Por fim, Sophia viu um beiral com pouca profundidade perto de uma das muitas pontes da cidade. Ela aproximou-se. Ela ficou atordoada com o mau cheiro, assim como Kate, e com a infestação de ratos. Mas o seu cansaço fazia com que o pior pedaço de abrigo fosse um palácio. Elas tinham de sair da chuva. Elas tinham de se esconder. E naquele momento, o que é que mais havia ali? Elas tinham de encontrar um lugar onde mais ninguém, nem mesmo os vagabundos, ousassem ir. E era isso.

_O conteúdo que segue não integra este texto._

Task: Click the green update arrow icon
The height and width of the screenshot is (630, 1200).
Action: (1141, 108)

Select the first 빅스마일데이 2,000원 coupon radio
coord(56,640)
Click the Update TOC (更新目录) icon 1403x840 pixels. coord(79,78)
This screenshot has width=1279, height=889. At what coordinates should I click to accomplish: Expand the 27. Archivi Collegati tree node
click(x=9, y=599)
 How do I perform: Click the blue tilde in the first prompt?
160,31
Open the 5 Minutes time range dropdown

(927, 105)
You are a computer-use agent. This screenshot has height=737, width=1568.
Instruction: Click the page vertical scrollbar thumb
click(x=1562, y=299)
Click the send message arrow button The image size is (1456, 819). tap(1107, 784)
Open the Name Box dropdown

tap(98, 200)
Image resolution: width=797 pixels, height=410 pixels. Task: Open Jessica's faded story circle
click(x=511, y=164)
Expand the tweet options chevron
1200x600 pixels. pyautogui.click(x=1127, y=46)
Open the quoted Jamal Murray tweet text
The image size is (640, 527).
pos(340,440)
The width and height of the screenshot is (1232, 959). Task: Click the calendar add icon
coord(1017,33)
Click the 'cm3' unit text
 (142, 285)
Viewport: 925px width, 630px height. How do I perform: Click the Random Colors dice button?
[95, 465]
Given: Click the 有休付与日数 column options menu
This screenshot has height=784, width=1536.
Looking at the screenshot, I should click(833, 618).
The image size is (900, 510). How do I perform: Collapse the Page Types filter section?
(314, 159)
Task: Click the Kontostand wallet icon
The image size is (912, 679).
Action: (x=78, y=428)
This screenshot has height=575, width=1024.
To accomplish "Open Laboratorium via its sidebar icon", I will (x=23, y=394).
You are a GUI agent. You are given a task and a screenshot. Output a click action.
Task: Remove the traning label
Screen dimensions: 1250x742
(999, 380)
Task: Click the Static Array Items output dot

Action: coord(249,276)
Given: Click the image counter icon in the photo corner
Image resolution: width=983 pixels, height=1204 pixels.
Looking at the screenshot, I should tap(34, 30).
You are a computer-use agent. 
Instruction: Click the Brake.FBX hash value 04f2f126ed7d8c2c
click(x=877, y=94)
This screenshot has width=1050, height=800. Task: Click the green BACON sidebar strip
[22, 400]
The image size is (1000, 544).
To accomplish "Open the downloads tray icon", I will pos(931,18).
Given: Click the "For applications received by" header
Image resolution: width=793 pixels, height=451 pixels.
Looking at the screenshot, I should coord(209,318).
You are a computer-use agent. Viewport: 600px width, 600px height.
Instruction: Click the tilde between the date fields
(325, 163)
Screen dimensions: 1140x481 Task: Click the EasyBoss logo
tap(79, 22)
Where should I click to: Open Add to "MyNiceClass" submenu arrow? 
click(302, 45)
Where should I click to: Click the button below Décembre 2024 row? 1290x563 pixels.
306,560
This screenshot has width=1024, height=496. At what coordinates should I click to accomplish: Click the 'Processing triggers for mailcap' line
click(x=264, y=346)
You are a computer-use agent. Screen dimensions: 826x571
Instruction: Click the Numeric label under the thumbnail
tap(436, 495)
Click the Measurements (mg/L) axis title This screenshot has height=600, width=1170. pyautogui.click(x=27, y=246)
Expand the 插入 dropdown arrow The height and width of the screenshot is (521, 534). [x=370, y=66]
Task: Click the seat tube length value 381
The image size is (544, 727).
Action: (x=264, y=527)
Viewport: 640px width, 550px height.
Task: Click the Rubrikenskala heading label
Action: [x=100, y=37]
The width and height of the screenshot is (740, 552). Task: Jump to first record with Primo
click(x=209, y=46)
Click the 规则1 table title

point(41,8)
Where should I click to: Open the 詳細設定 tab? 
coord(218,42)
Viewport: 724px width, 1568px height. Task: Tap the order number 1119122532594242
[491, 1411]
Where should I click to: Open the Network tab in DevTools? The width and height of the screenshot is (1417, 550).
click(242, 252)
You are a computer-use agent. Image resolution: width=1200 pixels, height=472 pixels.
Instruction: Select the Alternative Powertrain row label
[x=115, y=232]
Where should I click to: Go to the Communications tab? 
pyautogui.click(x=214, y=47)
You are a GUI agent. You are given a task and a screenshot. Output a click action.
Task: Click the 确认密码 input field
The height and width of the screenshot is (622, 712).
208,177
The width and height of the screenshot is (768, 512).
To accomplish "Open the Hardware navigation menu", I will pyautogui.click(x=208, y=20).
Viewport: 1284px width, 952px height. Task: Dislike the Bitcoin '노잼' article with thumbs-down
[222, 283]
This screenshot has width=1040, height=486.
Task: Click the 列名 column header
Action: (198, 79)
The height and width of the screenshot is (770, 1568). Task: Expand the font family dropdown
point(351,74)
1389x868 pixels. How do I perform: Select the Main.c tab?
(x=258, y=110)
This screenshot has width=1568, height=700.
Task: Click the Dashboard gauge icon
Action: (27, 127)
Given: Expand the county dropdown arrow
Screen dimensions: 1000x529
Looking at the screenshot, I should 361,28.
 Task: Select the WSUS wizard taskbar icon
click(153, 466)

“Aqui?” perguntou Kate, com repulsa. “Não podemos voltar para a chaminé?”

Sophia abanou a cabeça. Ela duvidava que a conseguissem encontrar novamente, e mesmo se conseguissem, seria o lugar onde qualquer perseguidor começaria a procurar. Este era o melhor lugar que elas iriam encontrar antes que a chuva piorasse e antes que a noite caísse.

Ela sossegou e tentou esconder as suas lágrimas para bem da sua irmã.

Lentamente, com relutância, Kate sentou-se ao lado dela, agarrando-se aos joelhos com os braços e balançando-se, como se para afastar a crueldade e a barbárie e a descrença do mundo.